Monday, April 9, 2012

What is Young Adult?


Amid the increasing popularity of YA Lit with adult readers, the recent release of The Hunger Games has many asking what makes young adult literature young adult?  Meanwhile, I’ve been quietly keeping notes in my writing journal about the same thing. 
I know the argument that labeling books as one thing or another is strictly marketing, and a book is a book is a book no matter who likes it.  However, from a craft perspective, I’m keenly aware that I don’t want my protagonist to sound like a forty-year-old woman masquerading in a concert T-shirt and low-slung jeans.  It’s got to be real.  The characters have to speak for the young readers, not philosophize or reminisce about being a teenager from an adult perspective.
And here’s an extension of the idea that YA has a necessary specificity.  Authors are often asked to consider their settings: why can your story only take place exactly here and nowhere else?  I think the same question can be asked of our young adult audience: why does your story need to be heard by someone who is in this very specific time of his or her life?  I think Richard Peck nailed it when, in Invitations to the World, he said:

In hindsight it seems inevitable, an American inevitability, that any group of people this vulnerable would merit and elicit a literature of their own.

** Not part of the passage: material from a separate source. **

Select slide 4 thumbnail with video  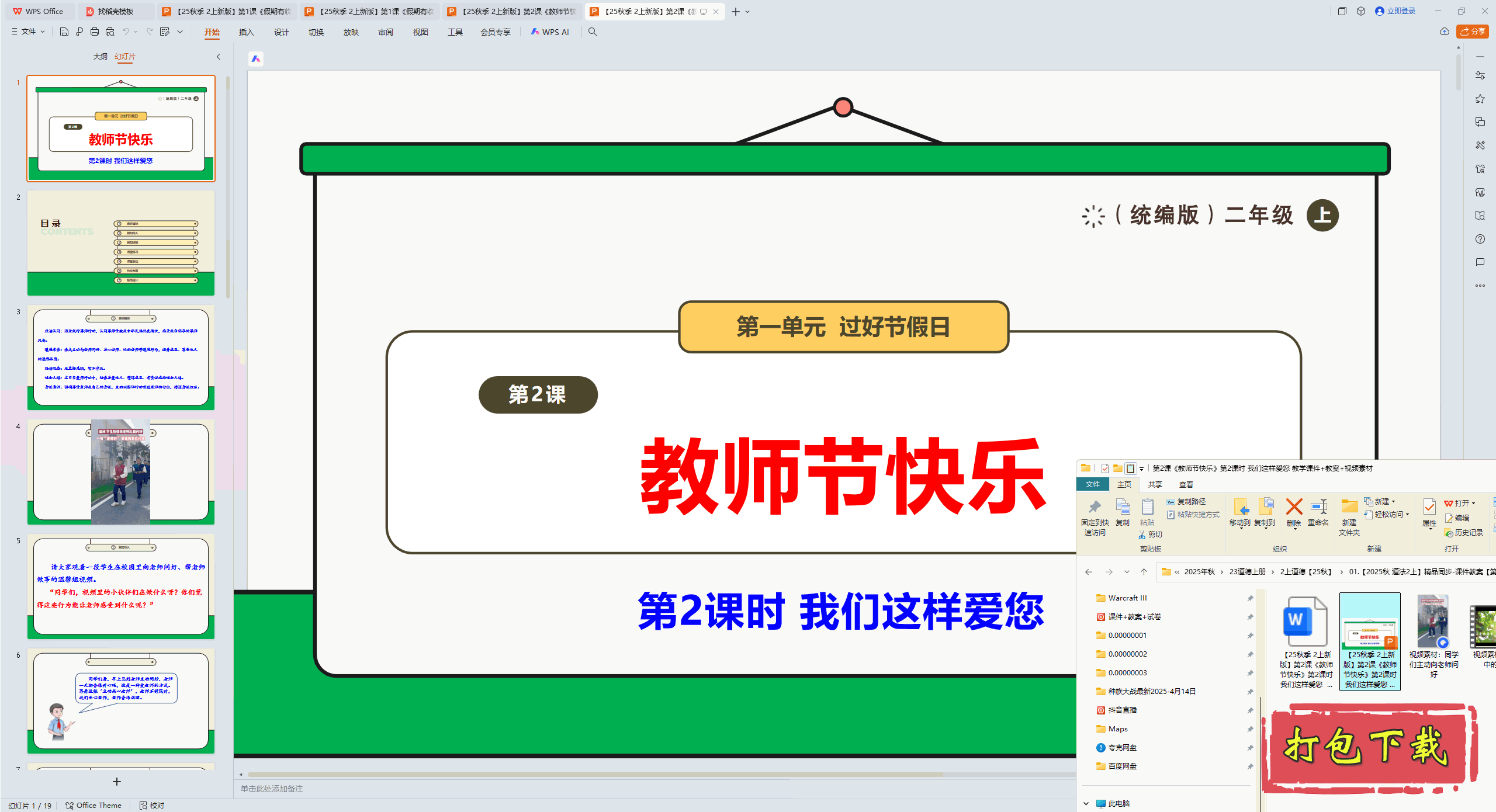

I’m also really leery of lists that try to define young adult, mostly because some of these lists are kind of patronizing.  I don’t write YA to dumb down books or make books exciting enough to tear teens away from social networking for the sake of literature.  I don’t think young people need a vampire or a pink, boy-crazy cover.  I don’t think teenagers are entirely self-consumed and uninterested in the rest of the world.
I believe in young people.  I think they are smart, savvy, and socially concerned, busy figuring out who they are in a challenging world.  (Why so many adults seem to have abandoned their journeys of self-definition, I’m not sure.)
So when I work on characters and voice or toy with story ideas, I am primarily concerned if I am speaking from inside the young adult perspective.  So my next several posts will be an attempt to build a list of what makes YA.  As I get started, I would love to hear what’s on your list.  Maybe you can convince me to add it to mine!